— Data provided —

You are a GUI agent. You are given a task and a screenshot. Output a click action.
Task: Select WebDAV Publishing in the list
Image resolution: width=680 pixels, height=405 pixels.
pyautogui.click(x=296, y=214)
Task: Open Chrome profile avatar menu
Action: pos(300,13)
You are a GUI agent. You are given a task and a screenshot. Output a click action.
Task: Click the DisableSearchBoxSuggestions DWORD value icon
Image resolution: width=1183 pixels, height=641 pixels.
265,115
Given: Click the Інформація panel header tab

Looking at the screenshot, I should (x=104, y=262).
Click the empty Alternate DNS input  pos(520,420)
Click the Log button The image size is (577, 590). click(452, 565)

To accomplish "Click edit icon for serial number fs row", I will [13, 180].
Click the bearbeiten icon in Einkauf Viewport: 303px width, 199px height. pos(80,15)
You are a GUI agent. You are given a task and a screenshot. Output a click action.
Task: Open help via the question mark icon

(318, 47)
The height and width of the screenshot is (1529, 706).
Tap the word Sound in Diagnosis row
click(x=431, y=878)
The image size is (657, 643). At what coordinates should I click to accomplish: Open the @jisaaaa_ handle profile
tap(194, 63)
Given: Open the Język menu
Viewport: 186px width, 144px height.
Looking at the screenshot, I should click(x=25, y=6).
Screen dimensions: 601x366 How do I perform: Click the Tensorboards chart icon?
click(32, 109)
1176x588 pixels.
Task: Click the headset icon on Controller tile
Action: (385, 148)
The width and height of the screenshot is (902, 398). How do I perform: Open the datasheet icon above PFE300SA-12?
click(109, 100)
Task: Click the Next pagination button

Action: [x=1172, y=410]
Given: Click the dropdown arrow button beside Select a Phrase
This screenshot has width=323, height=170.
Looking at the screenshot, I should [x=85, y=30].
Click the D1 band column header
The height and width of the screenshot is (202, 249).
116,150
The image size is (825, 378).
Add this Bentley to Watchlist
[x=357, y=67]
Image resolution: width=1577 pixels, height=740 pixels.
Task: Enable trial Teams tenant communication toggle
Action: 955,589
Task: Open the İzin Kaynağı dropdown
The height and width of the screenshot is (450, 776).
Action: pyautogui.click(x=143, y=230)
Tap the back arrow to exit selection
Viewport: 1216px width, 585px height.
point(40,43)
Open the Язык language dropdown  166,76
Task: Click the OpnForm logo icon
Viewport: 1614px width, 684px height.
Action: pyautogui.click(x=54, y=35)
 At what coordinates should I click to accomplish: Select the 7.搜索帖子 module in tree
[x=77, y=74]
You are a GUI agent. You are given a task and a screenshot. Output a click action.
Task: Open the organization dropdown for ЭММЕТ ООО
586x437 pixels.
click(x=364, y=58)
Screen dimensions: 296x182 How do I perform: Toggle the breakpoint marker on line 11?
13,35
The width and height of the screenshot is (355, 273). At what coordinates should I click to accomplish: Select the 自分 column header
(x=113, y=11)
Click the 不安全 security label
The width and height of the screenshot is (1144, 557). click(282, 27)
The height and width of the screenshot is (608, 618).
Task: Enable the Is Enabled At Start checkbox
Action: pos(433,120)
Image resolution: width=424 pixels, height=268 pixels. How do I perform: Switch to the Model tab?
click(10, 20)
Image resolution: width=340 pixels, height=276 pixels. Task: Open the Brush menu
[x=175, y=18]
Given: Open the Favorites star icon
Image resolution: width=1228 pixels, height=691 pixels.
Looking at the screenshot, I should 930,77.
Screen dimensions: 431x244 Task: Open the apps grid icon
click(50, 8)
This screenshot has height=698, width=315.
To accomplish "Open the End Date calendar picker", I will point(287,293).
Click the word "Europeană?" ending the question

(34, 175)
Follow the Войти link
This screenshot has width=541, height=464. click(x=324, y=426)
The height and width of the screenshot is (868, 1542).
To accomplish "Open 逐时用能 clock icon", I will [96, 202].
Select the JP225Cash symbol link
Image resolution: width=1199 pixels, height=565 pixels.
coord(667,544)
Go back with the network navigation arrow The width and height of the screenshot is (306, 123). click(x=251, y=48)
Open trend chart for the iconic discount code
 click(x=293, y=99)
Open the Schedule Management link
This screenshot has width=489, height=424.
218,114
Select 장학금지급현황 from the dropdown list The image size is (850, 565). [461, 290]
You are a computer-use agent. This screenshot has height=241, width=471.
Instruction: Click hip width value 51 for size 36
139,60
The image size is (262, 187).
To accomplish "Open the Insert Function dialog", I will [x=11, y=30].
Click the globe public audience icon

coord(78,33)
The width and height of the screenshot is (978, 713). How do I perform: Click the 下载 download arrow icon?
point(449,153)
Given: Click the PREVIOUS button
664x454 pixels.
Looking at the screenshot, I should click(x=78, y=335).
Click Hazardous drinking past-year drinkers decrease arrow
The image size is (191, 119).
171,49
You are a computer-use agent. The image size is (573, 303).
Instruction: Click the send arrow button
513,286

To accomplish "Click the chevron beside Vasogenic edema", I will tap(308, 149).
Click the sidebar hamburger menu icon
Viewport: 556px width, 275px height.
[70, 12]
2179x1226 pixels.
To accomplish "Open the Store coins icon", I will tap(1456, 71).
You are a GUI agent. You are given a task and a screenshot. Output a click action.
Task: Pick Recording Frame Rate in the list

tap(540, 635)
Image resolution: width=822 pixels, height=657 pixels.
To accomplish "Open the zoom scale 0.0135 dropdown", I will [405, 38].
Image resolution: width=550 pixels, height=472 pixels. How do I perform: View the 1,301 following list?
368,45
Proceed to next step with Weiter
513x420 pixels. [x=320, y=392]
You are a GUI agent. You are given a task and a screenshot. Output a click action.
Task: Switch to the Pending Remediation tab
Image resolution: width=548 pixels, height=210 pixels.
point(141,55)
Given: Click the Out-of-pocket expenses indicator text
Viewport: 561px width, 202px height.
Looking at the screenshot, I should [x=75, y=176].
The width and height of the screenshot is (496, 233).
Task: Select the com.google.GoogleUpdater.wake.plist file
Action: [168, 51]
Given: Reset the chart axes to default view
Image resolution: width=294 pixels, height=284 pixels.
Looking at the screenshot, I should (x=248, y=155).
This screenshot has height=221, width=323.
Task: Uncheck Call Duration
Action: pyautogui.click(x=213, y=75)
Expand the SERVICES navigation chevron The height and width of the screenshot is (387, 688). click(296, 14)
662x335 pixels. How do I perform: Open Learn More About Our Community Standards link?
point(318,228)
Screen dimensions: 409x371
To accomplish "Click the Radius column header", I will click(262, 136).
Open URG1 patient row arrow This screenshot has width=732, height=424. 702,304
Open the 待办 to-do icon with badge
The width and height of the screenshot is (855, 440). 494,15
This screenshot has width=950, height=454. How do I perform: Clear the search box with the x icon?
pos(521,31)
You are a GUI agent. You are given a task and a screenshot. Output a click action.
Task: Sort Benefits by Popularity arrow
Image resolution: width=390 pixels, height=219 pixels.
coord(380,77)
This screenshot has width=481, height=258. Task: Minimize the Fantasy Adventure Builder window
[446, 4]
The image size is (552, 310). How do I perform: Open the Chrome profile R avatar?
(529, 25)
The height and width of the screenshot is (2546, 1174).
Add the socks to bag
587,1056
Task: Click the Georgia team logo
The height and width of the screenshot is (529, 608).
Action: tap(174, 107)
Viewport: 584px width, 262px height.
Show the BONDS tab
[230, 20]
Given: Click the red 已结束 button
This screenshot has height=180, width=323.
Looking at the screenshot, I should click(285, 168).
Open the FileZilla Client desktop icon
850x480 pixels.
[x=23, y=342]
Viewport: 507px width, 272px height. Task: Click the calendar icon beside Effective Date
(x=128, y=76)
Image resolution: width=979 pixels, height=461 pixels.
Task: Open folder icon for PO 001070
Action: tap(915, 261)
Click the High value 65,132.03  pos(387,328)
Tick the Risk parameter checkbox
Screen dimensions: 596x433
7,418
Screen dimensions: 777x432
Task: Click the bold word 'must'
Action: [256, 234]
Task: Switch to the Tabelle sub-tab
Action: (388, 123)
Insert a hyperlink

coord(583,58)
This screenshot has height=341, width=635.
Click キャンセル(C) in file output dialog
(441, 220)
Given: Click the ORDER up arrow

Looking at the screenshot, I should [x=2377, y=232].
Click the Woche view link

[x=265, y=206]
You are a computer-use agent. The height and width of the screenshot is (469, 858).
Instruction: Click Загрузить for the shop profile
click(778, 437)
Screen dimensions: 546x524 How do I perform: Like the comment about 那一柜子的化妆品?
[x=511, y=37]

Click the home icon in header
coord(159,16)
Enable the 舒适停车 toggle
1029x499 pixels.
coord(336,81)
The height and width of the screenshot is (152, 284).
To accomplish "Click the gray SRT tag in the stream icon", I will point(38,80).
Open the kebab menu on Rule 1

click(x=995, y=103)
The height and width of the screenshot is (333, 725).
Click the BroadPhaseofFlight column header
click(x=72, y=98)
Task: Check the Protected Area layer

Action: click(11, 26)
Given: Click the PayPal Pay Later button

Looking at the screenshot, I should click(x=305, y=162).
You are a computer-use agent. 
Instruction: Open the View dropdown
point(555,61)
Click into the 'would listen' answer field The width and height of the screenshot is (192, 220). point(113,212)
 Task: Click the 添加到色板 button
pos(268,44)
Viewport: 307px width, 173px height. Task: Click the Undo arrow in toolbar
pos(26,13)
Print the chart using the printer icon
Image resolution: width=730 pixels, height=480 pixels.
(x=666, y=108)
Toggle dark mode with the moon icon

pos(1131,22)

— Assignment —
Give the number of lines above that contain "back", and nothing more.

— Answer to this exercise —
2